The problem is that when doing a sum of the rows, its valid to add a+b because b^ == a, but you can't add b+c
because c^ != b.
solution:
In any commit where the last commit in our database is not a parent of the current commit, we need to fall
back to doing a full blame analysis. To do this, we first compute a cumualtive blame up until the given
commit. We can store this in a cache table, perhaps. Then we use git blame over the entire file for each
changed file, and we figure out what the diff needs to look like to get us from the last blame to the new
one. As an optimization, we could compute the cumulative sum only for the files that changed as well.

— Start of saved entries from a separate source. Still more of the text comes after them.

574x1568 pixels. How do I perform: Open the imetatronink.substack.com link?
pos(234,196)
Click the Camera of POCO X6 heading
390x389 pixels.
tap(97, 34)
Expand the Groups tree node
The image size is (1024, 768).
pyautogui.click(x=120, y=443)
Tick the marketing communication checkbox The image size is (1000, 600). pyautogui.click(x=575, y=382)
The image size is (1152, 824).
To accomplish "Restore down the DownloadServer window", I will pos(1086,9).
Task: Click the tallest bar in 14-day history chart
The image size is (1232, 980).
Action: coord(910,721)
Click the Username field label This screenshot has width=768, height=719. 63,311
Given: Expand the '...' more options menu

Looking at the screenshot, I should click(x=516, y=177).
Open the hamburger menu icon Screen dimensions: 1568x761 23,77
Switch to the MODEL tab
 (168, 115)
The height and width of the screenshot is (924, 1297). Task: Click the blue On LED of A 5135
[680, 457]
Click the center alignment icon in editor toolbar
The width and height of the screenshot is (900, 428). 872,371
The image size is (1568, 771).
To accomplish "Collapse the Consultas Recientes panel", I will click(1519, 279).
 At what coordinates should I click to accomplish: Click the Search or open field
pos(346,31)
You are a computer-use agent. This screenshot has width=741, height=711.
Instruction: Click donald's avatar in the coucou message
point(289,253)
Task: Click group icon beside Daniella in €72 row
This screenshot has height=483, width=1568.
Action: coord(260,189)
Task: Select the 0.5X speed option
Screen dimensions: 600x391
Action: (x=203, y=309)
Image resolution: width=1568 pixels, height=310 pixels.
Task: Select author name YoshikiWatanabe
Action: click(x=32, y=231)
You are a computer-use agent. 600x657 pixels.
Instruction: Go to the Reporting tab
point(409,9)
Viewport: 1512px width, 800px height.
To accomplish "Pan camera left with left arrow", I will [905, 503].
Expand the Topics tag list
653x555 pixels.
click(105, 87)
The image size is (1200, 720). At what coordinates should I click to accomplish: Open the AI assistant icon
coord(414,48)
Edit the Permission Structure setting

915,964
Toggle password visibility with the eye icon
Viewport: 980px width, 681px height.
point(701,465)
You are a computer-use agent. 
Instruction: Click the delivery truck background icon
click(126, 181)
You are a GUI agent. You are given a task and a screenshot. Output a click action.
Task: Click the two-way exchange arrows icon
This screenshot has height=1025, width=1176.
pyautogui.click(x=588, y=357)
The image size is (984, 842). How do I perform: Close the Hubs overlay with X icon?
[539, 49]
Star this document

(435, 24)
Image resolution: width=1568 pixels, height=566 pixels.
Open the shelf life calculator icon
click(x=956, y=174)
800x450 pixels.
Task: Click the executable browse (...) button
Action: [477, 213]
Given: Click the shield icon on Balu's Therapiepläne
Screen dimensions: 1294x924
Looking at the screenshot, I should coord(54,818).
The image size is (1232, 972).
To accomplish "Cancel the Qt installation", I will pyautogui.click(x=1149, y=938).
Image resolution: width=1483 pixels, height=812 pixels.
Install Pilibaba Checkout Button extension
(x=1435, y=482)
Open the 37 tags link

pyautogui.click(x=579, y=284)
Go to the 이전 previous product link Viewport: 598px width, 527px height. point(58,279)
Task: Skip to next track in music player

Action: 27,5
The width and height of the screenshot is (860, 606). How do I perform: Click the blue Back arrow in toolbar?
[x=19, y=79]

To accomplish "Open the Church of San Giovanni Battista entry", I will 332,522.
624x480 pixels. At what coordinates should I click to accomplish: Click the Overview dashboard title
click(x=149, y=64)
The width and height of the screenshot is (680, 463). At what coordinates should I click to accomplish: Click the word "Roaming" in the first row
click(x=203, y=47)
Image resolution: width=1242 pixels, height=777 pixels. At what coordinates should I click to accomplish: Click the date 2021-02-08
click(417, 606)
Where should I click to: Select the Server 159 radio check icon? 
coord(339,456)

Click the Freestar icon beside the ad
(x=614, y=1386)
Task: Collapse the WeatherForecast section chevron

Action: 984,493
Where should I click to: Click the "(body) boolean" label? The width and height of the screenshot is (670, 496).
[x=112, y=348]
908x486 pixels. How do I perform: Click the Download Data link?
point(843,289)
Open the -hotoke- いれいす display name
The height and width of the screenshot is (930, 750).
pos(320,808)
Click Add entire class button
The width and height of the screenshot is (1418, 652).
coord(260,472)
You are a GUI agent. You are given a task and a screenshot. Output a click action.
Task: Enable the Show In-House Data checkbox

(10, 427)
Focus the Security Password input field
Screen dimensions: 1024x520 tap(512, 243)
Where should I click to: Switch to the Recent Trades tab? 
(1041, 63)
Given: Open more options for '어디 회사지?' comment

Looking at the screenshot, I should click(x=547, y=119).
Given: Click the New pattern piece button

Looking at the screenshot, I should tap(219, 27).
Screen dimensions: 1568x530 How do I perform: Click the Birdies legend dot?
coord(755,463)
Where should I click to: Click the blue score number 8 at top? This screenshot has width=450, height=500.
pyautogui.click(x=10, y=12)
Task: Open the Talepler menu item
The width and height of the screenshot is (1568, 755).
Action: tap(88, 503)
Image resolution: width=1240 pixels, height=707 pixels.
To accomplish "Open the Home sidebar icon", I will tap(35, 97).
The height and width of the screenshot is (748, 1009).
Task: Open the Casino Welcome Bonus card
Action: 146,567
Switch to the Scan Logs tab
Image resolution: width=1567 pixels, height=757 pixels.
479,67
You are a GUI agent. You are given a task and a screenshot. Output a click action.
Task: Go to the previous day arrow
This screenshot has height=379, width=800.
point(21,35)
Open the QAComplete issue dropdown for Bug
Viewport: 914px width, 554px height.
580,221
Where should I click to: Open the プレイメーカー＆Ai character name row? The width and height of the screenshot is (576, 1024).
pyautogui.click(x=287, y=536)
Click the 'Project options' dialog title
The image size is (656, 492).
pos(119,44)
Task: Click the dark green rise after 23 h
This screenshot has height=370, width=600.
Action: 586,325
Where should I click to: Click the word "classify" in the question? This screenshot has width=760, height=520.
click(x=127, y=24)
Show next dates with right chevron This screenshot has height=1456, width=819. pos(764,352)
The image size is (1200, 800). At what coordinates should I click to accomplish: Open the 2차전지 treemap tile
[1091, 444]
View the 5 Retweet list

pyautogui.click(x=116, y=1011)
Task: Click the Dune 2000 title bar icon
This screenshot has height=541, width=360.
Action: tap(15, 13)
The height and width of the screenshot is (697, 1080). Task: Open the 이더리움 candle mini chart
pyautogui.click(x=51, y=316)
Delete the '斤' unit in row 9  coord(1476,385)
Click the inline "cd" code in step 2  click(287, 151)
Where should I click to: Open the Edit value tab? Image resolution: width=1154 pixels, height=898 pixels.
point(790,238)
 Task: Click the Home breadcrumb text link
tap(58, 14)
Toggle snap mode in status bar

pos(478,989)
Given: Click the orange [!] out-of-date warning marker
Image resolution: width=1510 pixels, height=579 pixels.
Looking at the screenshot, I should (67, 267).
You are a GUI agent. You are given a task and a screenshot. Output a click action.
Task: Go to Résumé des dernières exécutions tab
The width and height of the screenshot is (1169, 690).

--------------------------------------------------------------------------------
here's another idea to fix the above:
don't use git show anymore. Go back to using git diff, but use it where the previous revision is the last one
in the commit table, in topo order.
This is the same as pretending the history is totally flat, which is what we want for display purposes anyway!
Bring back lastRev!
--------------------------------------------------------------------------------
ok, lets try this again. It's actually a mix of both solutions. The merge needs to work the way it did where I
handled it properly. Using the graph above, b onto a is fine. Then for c, we use the diff, so we pretend c
applied to b. But then when we do d, we use the merge logic to make it apply to both b and c. Does this double
count?? Yes, this doesn't work at all.
This doesn't work. Lets think again about doing this where we virtually squash stuff. Maybe we can use
explicit diffs to skip over regions where things are confusing. Maybe we do a and b, then we ignore c and look
at a diff between b and d, which includes the work in c. That might work. This whole thing works great with
linear history, so maybe just ignore the patches where it isn't linear, maybe wrap the whole damn thing up
into a diff between a and d What if there were another merge after that though? think about this more. Nah,
this is crap too, because any long lived branch will be totally screwed.